Mohammad Mamdudur Rashid, deputy managing director at Brac Bank, said interest rates are beginning to fall, which should drive more companies to issue bonds, expanding the $18 billion onshore market.

The biggest gap is the lack of an international sovereign bond. Biru Paksha Paul, chief economist at Bangladesh Bank, the country’s central bank, said the government was considering issuing one, although nothing is imminent.

Paul noted credit is expanding in Bangladesh. In 2014, private credit grew by 15% and public credit by 23.7%, he said. Today the bond market is about 10% of GDP; total government debt is 20% of GDP, low compared to both South Asian neighbours and to other frontier markets such as Vietnam or Nigeria. (Bangladesh’s GDP is $174 billion).

The local bond market is mainly comprised of Treasury bonds and Treasury bills, with tenors as long as 20 years. Corporate issues consist mostly of tier 2 subordinated bonds issued by private commercial banks. There is also a small but growing market for commercial paper.

Bangladesh is not rated investment grade but all three major credit rating agencies have maintained a stable outlook for the past six years. Rashid said credit quality is improving.
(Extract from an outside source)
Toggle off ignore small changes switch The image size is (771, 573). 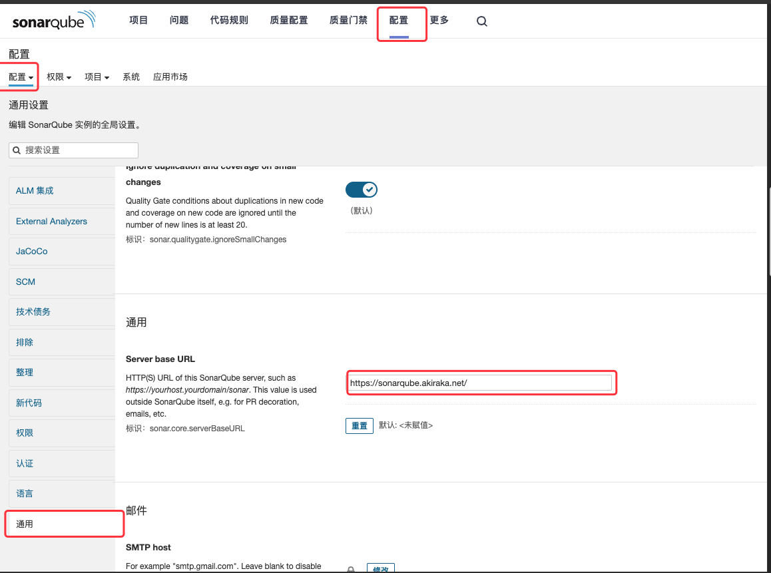(362, 190)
The country is rated Ba3 by Moody’s Investor Services and BB- by Standard & Poor's and by Fitch.

The central bank has helped keep the taka stable, and it has grown its foreign exchange reserves to $25 billion, enough to cover six-to-10 months of imports. Its goal is to reduce interest rates in order to spur credit growth and support economic expansion, said Paul. The central bank can’t control inflation, and lacks solid employment data, so its primary target is GDP growth rates.

Today the central bank is expecting GDP growth this year to reach 7% and inflation to remain moderate at 6.2%. The policy rate for repurchase agreements (repo rates) is 7.25%, which Paul said is too high given an environment of low interest rates.

The 2-year Treasury bond currently yields 7.2% and the 10-year yields 8.39%.

Bank deposit interest rates are high, however, at 13%, which hinders bond issuance. Those rates stem from an earlier period when inflation was high, touching almost 11% in 2011. The central bank has helped reduce inflation but deposit rates haven’t followed suit. Paul said the central bank wants to reduce these so savings go to capital markets as well as to the banking sector. Lower deposit rates will also allow banks to lend more cheaply, which will also stimulate economic growth.

Rashid said another challenge for the bond market is poor liquidity in the secondary market. Both commercial banks and Bangladesh Bank have been trying to improve this. For example, global traders can now access the market via Bloomberg and Reuters terminals. More banks are now offering two-way quotes. Currency forwards on the taka are now available out to one year. There are no up-front taxes or onerous rules on repatriating capital.

“It’s a good time for portfolio investors who have an appetite for risk,” Rashid said.

The central bank is also working to digitize and automate the market, so that there is greater transparency. Citing the country’s positive experience with financial liberalisation in the 1990s, when growth rates rose and market volatility declined, Paul said, “We need further, careful liberalisation in order for Bangladesh to reach its growth potential.”